Private consumption growth is projected to rebound, supported by the use of excess savings and by the introduction of additional government support measures. Domestic demand is also underpinned by the growth in government consumption due to higher compensation of employees and intermediate consumption. Nevertheless, investment is expected to remain weak as rising interest rates weigh on the borrowing capacity and on the demand for mortgages. Furthermore, a positive contribution from net exports, due to a recovery of export and import growth, is set to result in a GDP growth of 1.6% in 2023, below the pre-pandemic trend. In 2024, with an expected GDP growth rate of 2.4%, the economy is set to return to its pre-pandemic growth trend, mainly supported by a recovery in investment and a further positive contribution from net exports.

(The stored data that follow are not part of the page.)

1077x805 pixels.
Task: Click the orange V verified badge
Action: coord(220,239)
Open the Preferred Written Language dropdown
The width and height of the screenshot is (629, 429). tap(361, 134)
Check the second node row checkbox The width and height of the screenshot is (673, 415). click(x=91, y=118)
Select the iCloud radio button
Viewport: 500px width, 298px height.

Labour market set to remain resilient
Following the slowdown in economic activity in 2023, the labour market is forecast to weaken slightly, but remain resilient. Employment growth is set to decline from 3.5% in 2022 to 2.4% in 2023 and to 2.3% in 2024. Unemployment dropped to 4.6% in 2022 and is expected to increase only moderately to 4.8% in 2023 and 5.0% in 2024. This can be explained by the still high job vacancy rate and by the improvement in employment prospects in some sectors such as construction.

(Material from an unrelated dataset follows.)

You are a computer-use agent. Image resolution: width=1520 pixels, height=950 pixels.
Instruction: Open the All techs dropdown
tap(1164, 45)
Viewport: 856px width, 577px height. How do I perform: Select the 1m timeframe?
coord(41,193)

Fiscal support to lower headline inflation, while core inflation edges up
Headline inflation increased to a record high of 8.2% in 2022, mainly driven by energy and food price increases. Energy price inflation is, however, expected to moderate over the forecast horizon, amid assumed lower energy prices supported by the Solidaritéitspak. HICP inflation is, thus, set to drop to 3.2% in 2023 and 2.6% in 2024. In turn, core inflation is forecast to rise from 4.4% in 2022 to 5.1% in 2023, reflecting higher wages and non-industrial goods prices. In 2024, core inflation is projected to decline to 3.2% following a decline in all its components.
Support measures drive the decline in the general government balance
In 2022, government finances registered a small surplus of 0.2% of GDP mainly driven by high revenue growth from a strong labour market and high inflation-related tax income. In 2023, the government balance is projected to turn into a deficit of 1.7% as a result of moderate GDP growth and of the increase in expenditure due to the Solidaritéitspak. The net budgetary cost of the energy support measures is projected in the Commission 2023 spring forecast at 1.1% of GDP in 2023, compared with 0.5% in 2022.

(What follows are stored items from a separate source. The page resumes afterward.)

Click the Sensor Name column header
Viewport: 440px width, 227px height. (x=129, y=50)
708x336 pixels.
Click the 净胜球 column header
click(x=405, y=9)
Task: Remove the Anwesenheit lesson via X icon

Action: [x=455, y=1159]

In addition, the automatic wage indexation raises expenditure on compensation of employees and social transfers. Revenue growth is expected to decline in 2023, from the high growth rates observed in 2022, mainly due to lower GDP growth and inflation, the 1 pp. VAT reductionand a slowdown in activity in the housing and fund management sector. Nevertheless, revenue continues to benefit from the strong labour market via higher personal income tax and social contributions.
In 2024, the deficit is projected at 1.5% of GDP as a result of a lower growth rate in expenditure, even though the Solidaritéitspak has been extended until the end of 2024. The Commission currently assumes the net cost of energy support measures at 0.5% of GDP in 2024. Revenue is also expected to grow at a slower pace, on the back of the projected decline in inflation, and therefore less wage indexations, and of the reversal of the 1 pp. VAT reduction. Public investment is planned to remain above 4% of GDP until 2024, geared towards the green and digital transition, public infrastructure, and housing. The general government deficit is set to push the debt-to-GDP ratio from 24.6% in 2022 to 27.0% in 2024.